Metrics have an odd way of defining the supply chain and the organizations that comprise it. Select the wrong metrics and you might find organizational goals slipping out of alignment with the business and the supply chain. Chris Jones writes in a blog post about the curse of selecting wrong metrics and what can be done to select the right ones.
His first tip is to act like the business owner. Increasing sales and customer satisfaction are chief concerns, but supply chain operations are often measured according to operational costs and service level agreement. The lack of alignment can cause problems on whichever end is being ignored, and in either case, it works to the detriment of the business. Another tip is to build a supply chain metrics tree to find how the metrics of one organization jive with and affect the metrics of other organizations. A metric whose usefulness is isolated to a single organization is worthless to the overall supply chain.

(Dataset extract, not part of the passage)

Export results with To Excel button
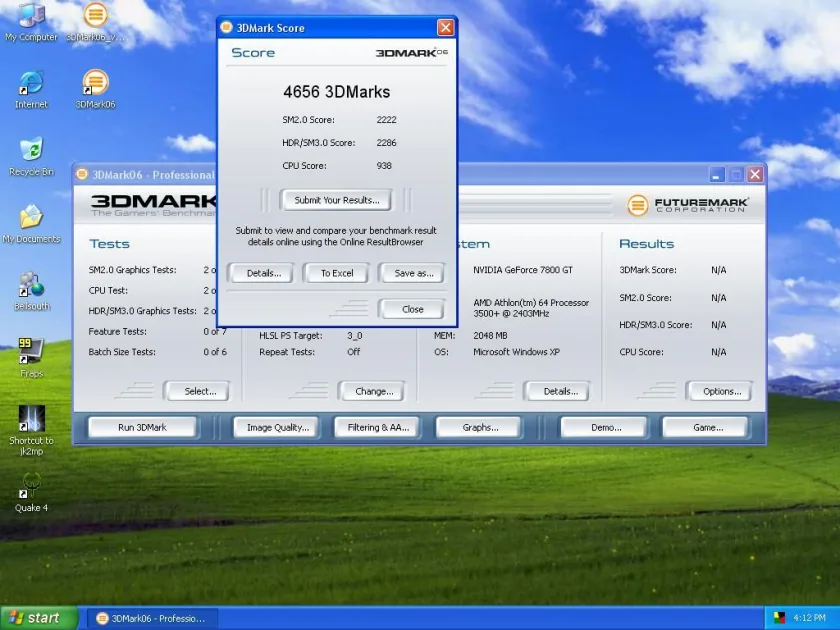The width and height of the screenshot is (840, 630). click(x=336, y=273)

Jones further recommends slaughtering “sacred cows” like asset truck fill and days of inventory, where specific unyielding standards are set in place. You must always be flexible about what overall benefits can be gained from playing with the numbers. Jones afterward talks about why saying “We only have metrics for what we can measure” is a bad idea:
How lame does that sound? I understand the challenge of getting the data to make more holistic metrics feasible. However, if you really want to change the overall performance of your supply chain, the effort has to be there to collect and validate the data. Yes, this might cost more money to do it, but my bet is it is nothing compared to the overall performance improvement you can achieve.
He concludes by saying that once numbers are decided, everyone needs to “live” by them. Why the metrics exist and must be adhered should be understood throughout the business. These tips together will help you break the curse and make metrics into the force of good that they should be in the supply chain.